Faits et procédure. Le fondateur d’une SA, entreprise de production et de commercialisation de rhum, et propriétaire d’un fonds de commerce de distribution de spiritueux est décédé le 23 septembre 1968, laissant pour lui succéder ses trois enfants, M. D., R. D. et M.-C. D.. Aux termes d’un protocole transactionnel des 13 et 20 octobre 2005, les héritiers ont, d’une part, réparti le solde des droits indivis des actions du défunt dans la société anonyme entre deux d’entre eux (R. D. et M. D.) et, d’autre part, attribué le fonds de commerce l’un d’eux (R. D.) en pleine propriété, à charge pour lui d’en céder ou d’en apporter la propriété soit à la SA, soit à une société qui détiendrait les actions de cette société.
Le 6 juillet 2006, les actionnaires majoritaires de la société, réunis en assemblée générale extraordinaire, en l’absence de M. D., ont approuvé l’apport du fonds de commerce et décidé de l’augmentation du capital social par la création d’actions nouvelles attribuées à l’apporteur en rémunération de l’apport. M. D. est décédée le 6 mars 2007, laissant pour lui succéder, notamment, Mme M.-C. D..
Estimant que cette opération d’apport et d’augmentation de capital, ce dernier ayant été sciemment sous-évalué, avait été réalisée dans des conditions fautives aboutissant à la dilution de ses droits d’associée, Mme M.-C. D. a assigné en responsabilité civile R. D. et ses enfants ainsi que la société.
Arrêt d'appel. L’arrêt d’appel a rejeté ces demandes. Pour ce faire, il retient que la demanderesse, associée minoritaire n’établit pas que la société ne pouvait tirer un avantage suffisant de la maîtrise du réseau de distribution par l’apport du fond de commerce, pour justifier l’avantage consenti à l’apporteur, à savoir R. D..
Décision. La Cour de cassation censure l’arrêt d’appel au visa de l'article 1382 du Code civil (désormais C. civ., art. 1240 N° Lexbase : L0950KZ9) et le principe selon lequel la fraude corrompt tout.

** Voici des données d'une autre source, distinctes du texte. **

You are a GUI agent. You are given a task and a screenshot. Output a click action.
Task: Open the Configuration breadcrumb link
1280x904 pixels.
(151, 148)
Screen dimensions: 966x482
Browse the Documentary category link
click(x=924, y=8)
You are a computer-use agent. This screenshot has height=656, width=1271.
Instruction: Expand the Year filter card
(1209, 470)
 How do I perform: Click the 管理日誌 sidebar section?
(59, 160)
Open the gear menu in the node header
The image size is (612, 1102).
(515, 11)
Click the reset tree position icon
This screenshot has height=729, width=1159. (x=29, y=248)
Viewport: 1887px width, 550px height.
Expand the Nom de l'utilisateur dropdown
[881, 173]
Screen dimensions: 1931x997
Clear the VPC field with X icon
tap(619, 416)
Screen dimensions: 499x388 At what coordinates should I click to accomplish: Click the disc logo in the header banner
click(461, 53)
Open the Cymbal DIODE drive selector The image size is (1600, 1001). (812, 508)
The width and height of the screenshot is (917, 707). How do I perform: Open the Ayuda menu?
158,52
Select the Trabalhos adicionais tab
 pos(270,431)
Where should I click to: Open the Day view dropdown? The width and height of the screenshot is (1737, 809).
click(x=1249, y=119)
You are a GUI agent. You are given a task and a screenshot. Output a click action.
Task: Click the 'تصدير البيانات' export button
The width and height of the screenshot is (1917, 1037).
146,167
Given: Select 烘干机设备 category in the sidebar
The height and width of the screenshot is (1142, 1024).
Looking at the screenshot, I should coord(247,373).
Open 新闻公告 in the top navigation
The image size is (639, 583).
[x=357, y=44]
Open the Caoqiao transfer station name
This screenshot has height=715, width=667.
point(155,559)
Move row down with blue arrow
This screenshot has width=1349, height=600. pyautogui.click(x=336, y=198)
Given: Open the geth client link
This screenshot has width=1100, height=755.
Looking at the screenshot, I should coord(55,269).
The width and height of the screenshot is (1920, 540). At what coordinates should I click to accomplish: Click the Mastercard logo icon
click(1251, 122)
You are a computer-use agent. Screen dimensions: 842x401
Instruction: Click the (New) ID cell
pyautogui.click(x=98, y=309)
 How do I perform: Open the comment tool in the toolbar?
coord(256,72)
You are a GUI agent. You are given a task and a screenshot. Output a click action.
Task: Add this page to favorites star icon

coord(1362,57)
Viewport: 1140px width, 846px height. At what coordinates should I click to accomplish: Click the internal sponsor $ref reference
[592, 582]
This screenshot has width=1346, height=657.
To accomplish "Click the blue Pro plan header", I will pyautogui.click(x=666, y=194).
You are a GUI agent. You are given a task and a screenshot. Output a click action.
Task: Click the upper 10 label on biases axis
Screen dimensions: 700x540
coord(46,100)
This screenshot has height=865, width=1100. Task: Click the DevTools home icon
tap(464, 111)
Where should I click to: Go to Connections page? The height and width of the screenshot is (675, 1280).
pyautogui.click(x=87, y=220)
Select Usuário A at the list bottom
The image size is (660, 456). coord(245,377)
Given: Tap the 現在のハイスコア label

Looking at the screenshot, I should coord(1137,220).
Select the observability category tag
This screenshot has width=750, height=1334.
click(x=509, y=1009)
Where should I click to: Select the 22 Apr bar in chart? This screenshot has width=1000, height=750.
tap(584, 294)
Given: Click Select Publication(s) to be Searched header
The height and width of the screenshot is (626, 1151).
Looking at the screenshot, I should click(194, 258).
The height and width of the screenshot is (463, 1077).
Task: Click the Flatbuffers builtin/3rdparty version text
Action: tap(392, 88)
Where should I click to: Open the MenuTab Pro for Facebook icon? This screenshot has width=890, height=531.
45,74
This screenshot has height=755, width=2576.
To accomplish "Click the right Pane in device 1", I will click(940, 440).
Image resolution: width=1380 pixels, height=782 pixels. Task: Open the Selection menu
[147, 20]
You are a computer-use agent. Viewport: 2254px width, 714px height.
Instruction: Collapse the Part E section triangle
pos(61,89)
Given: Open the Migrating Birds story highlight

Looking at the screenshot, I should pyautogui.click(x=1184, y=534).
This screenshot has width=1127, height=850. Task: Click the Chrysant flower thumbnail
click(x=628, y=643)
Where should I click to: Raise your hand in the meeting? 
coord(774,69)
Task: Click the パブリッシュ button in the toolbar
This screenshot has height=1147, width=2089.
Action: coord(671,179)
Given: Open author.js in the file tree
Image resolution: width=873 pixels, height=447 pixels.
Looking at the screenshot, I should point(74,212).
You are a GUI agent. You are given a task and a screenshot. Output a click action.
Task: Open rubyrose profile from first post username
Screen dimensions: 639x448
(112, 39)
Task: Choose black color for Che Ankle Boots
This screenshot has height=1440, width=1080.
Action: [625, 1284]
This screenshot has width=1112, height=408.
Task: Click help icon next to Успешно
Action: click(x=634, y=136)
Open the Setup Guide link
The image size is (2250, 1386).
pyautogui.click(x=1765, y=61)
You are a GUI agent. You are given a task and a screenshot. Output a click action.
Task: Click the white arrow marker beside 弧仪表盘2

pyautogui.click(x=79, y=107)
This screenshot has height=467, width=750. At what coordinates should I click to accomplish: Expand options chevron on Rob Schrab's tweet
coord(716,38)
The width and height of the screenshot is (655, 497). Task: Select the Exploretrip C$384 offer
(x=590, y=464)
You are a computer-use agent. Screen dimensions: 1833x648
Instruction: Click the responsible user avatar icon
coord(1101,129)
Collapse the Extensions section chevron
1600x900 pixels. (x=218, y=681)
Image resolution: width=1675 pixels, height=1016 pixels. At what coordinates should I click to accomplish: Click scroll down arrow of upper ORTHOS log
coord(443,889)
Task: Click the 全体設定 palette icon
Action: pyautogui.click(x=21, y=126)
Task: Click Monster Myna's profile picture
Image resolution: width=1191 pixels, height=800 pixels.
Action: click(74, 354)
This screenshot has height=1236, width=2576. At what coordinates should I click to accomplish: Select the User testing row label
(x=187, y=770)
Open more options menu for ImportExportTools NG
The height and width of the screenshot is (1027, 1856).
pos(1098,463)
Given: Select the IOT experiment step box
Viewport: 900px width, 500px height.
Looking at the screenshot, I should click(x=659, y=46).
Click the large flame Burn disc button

Elle retient qu’en se déterminant ainsi, par des motifs impropres à exclure l'existence d'une collusion frauduleuse des majoritaires au détriment de l’associée minoritaire, de nature à engager leur responsabilité civile, la cour d'appel, qui n'a pas recherché, comme elle y était invitée, si l’opération d’apport orchestrée par les majoritaires n’avait pas conduit, par la sous-évaluation de la société et l'octroi corrélatif d’actions nouvelles nombreuses à l’apporteur, à priver illégitimement l’associée minoritaire, d’une partie de ses droits en diluant sa participation au capital de la société, a privé sa décision de base légale.